Another day, another day in court for Rancho Santa Margarita's Orly Taitz.
She and lawyer Gary Kreep are to appear before a three-judge federal Appeals Court panel in Pasadena Monday to argue that Barack Obama cannot be the president of the United States—no matter what paperwork the president released last week.
Kreep has said he and Taitz are unfazed by President Obama's release of his long-form Hawaiian birth certificate last week.
The president also gently poked the birther movement at Saturday's White House Correspondent's Dinner.
Kreep and Taitz have lost several legal efforts to disqualify the president from holding that office, and have faced sanctions for abusing the federal court system. Although the original lawsuit sought release of the birth certificate, Kreep told a San Diego television station Friday that the release does not change their position.

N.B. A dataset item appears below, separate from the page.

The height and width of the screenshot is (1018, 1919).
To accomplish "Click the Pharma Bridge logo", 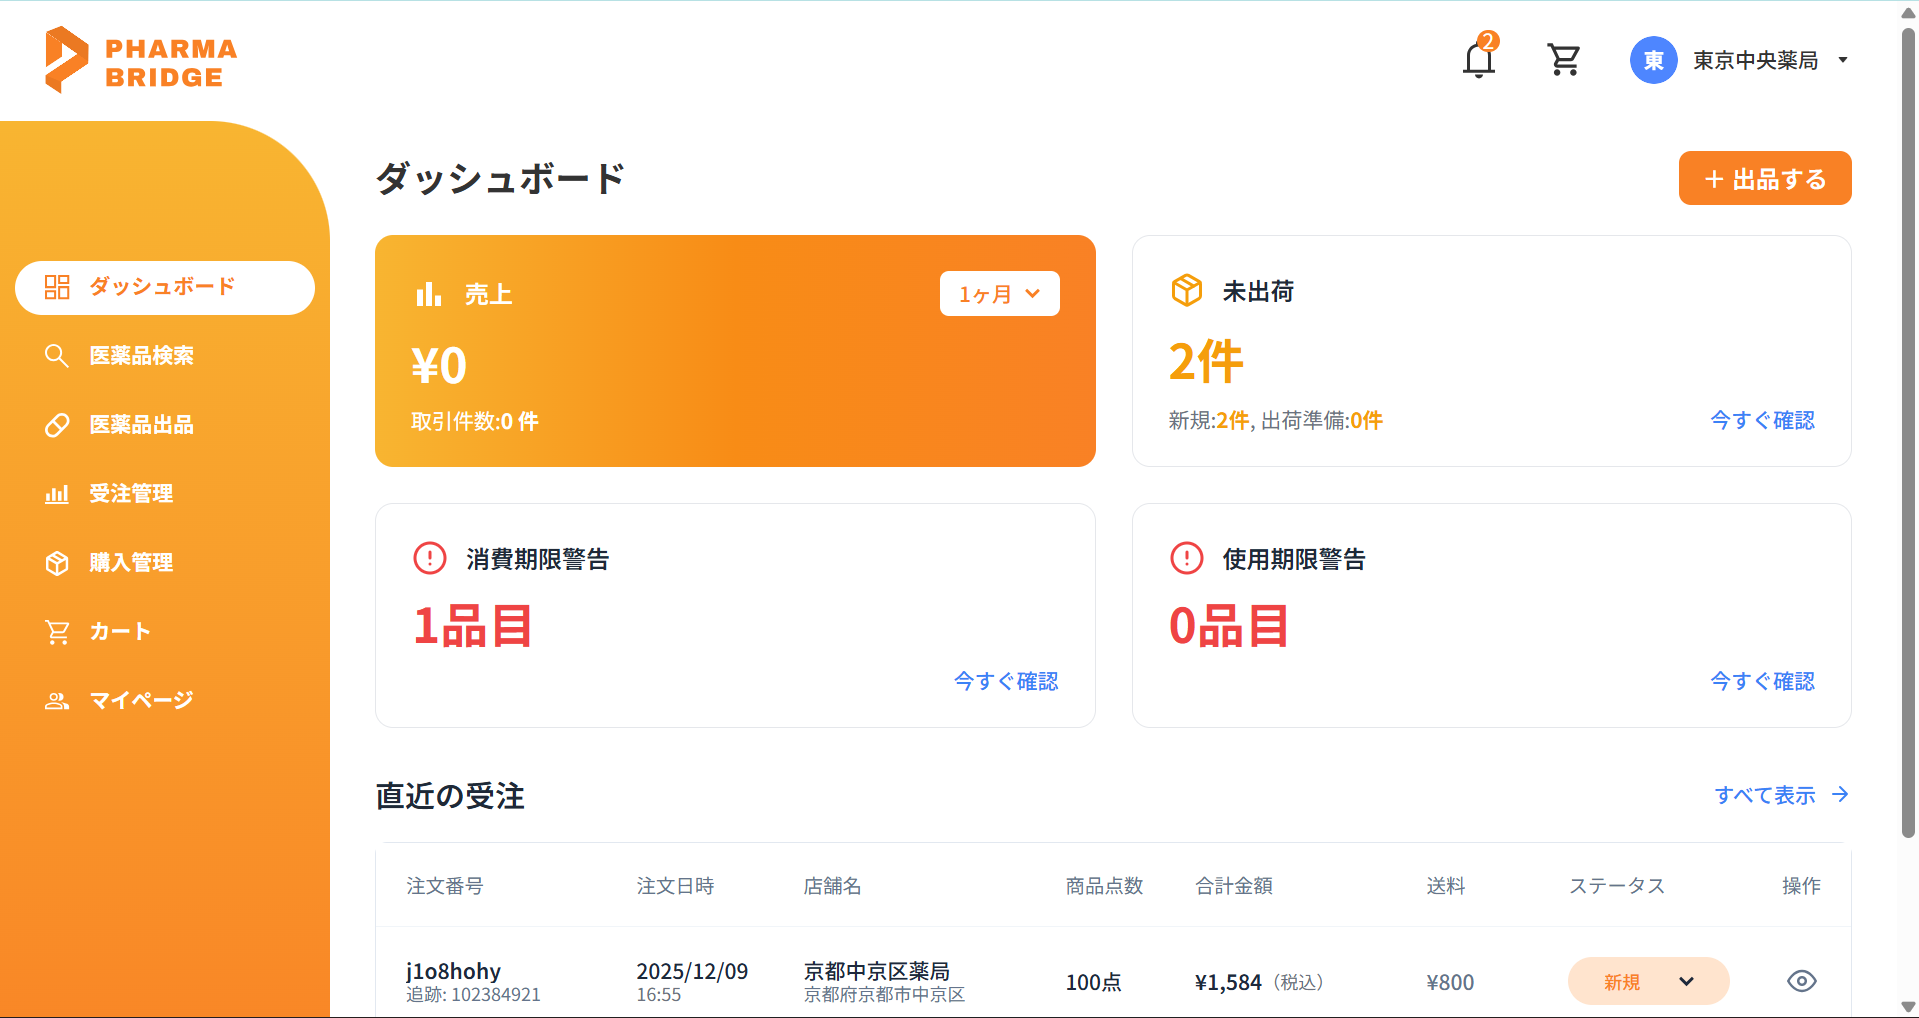I will tap(141, 61).

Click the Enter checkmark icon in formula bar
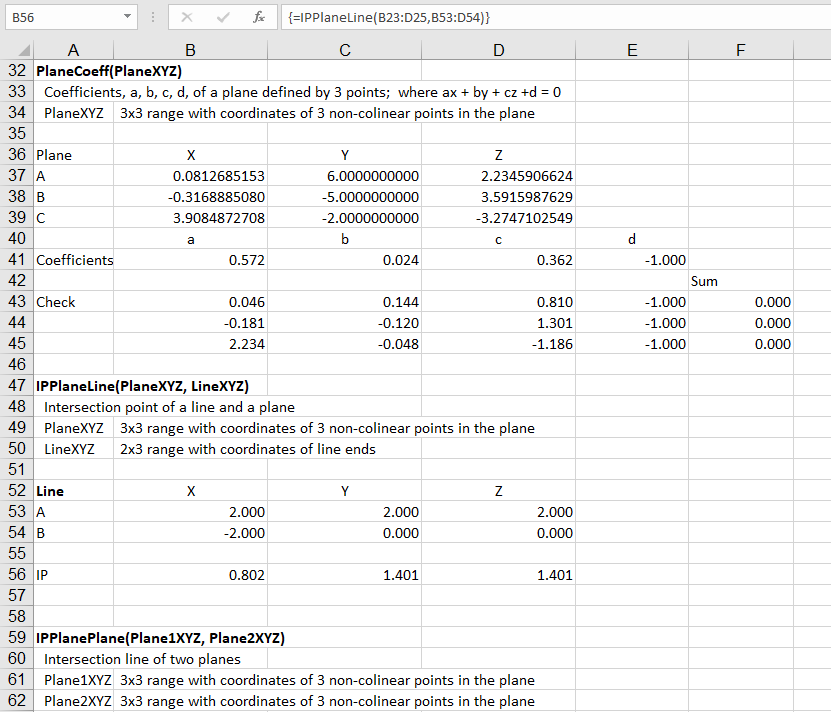(x=223, y=17)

Kreep, of Ramona, told KGTV that he and Taitz, a Mission Viejo dentist and attorney from Rancho Santa Margarita, now want their own their forensic experts to examine the president's paperwork.

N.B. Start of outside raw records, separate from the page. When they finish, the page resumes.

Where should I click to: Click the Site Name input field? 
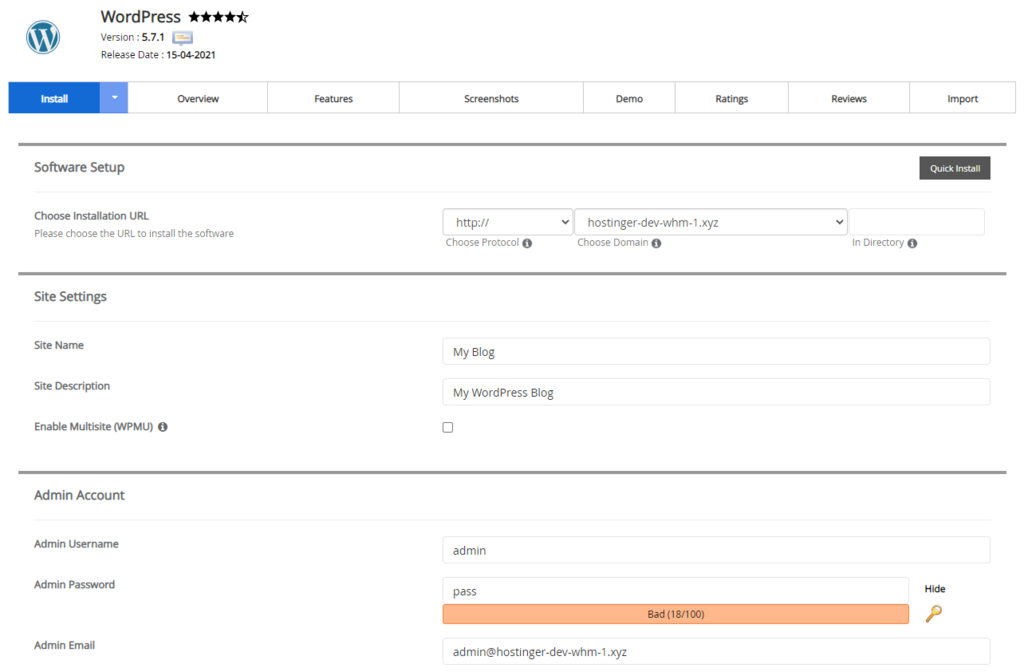(716, 351)
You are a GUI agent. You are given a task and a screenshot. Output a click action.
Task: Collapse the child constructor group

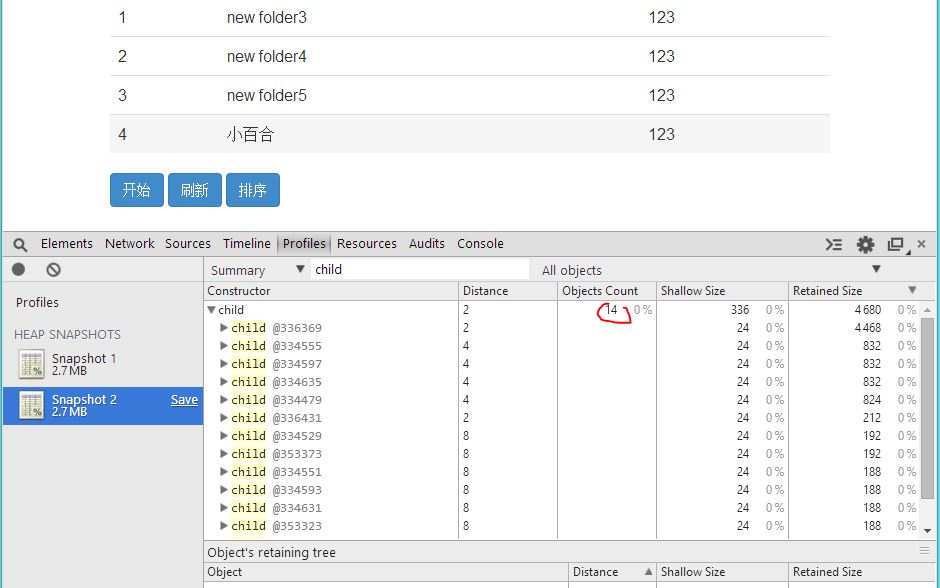click(x=212, y=310)
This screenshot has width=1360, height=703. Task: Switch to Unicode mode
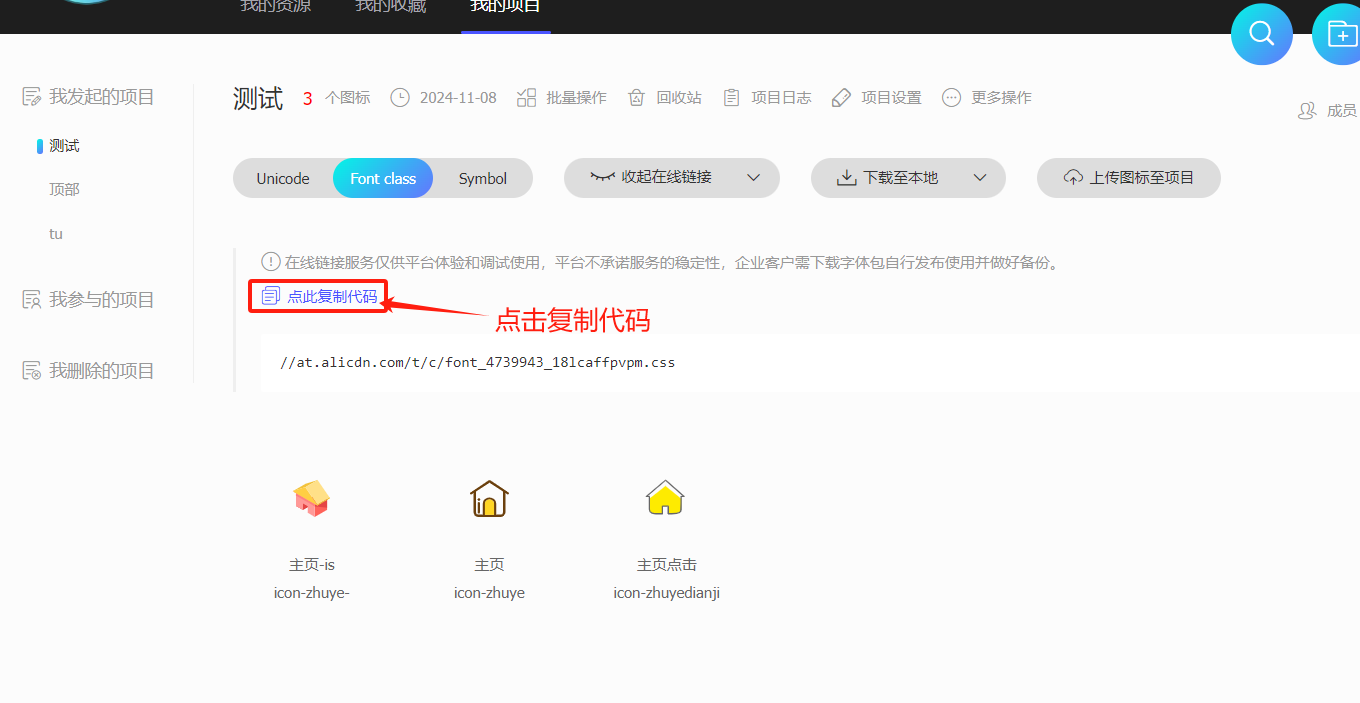[x=283, y=179]
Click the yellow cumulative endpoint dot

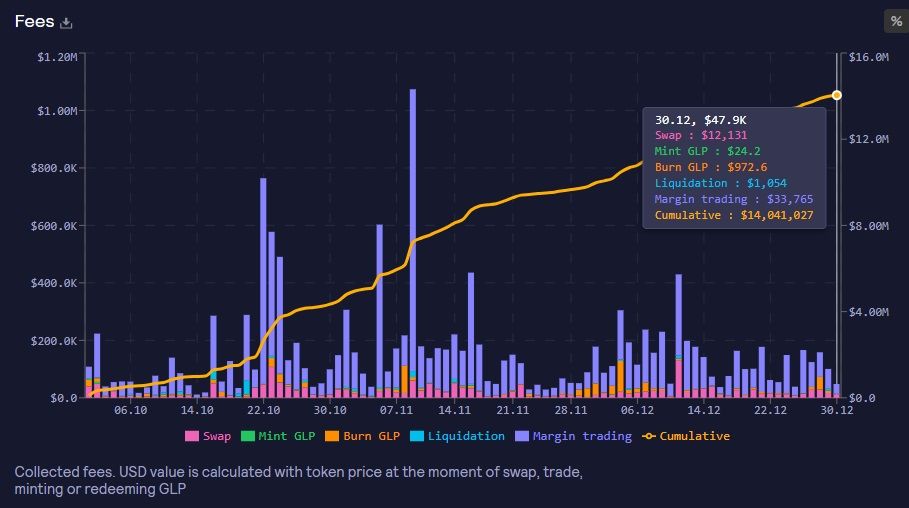tap(837, 95)
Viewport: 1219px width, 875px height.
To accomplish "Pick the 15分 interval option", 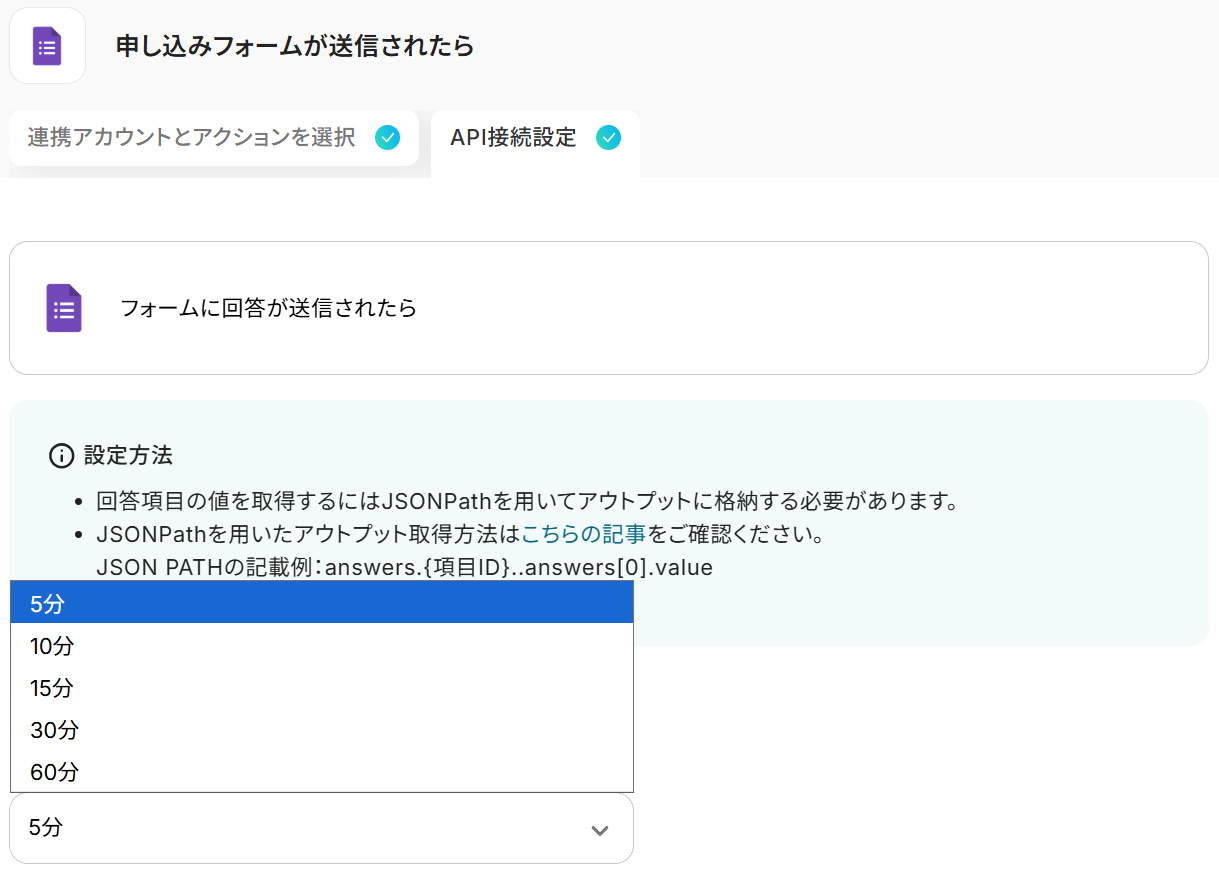I will pyautogui.click(x=321, y=688).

"We're not sure that's an actual copy of the birth certificate,"' Kreep said in an interview with the San Diego ABC affiliate.

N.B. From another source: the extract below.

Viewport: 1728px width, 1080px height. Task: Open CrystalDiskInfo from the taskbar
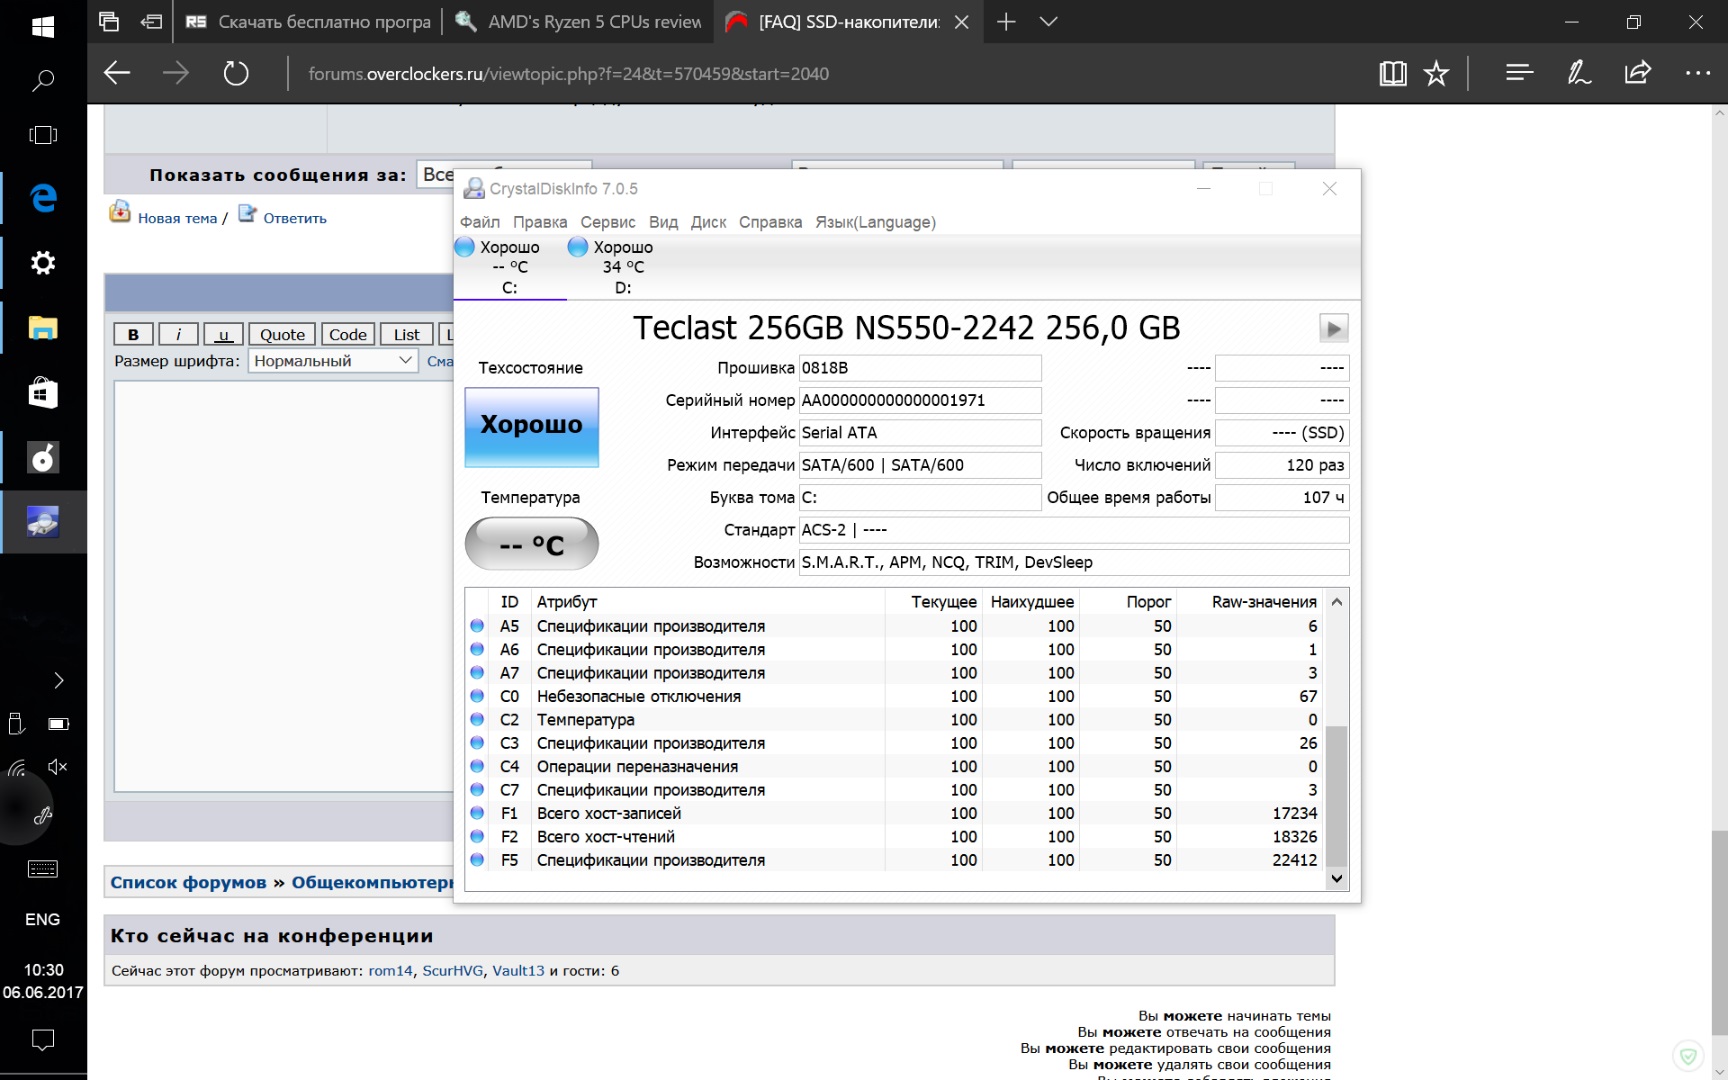click(x=43, y=522)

Saturday night in Washington, the president said Donald Trump and other birthers were happy that the long form birth certificate had been released, because it allowed them to investigate other questions like "Did we fake the moon landing? What really happened in Roswell? And where are (missing rappers) Biggie and Tupac?"
Taitz has already been sanctioned by a federal judge in Georgia for misusing the court system to press the issue, but has three separate court actions pending to challenge President's Obama's qualifications to serve the nation.
She told City News Service last week that she questions the birth certificate's authenticity because it lists the president's father's race as African, instead of negro. Kreep and Taitz will also challenge the president's citizenship because they believe he was adopted by a foster father while living in Indonesia as a child, according to the United States Justice Foundation. Kreep is the foundation's executive director.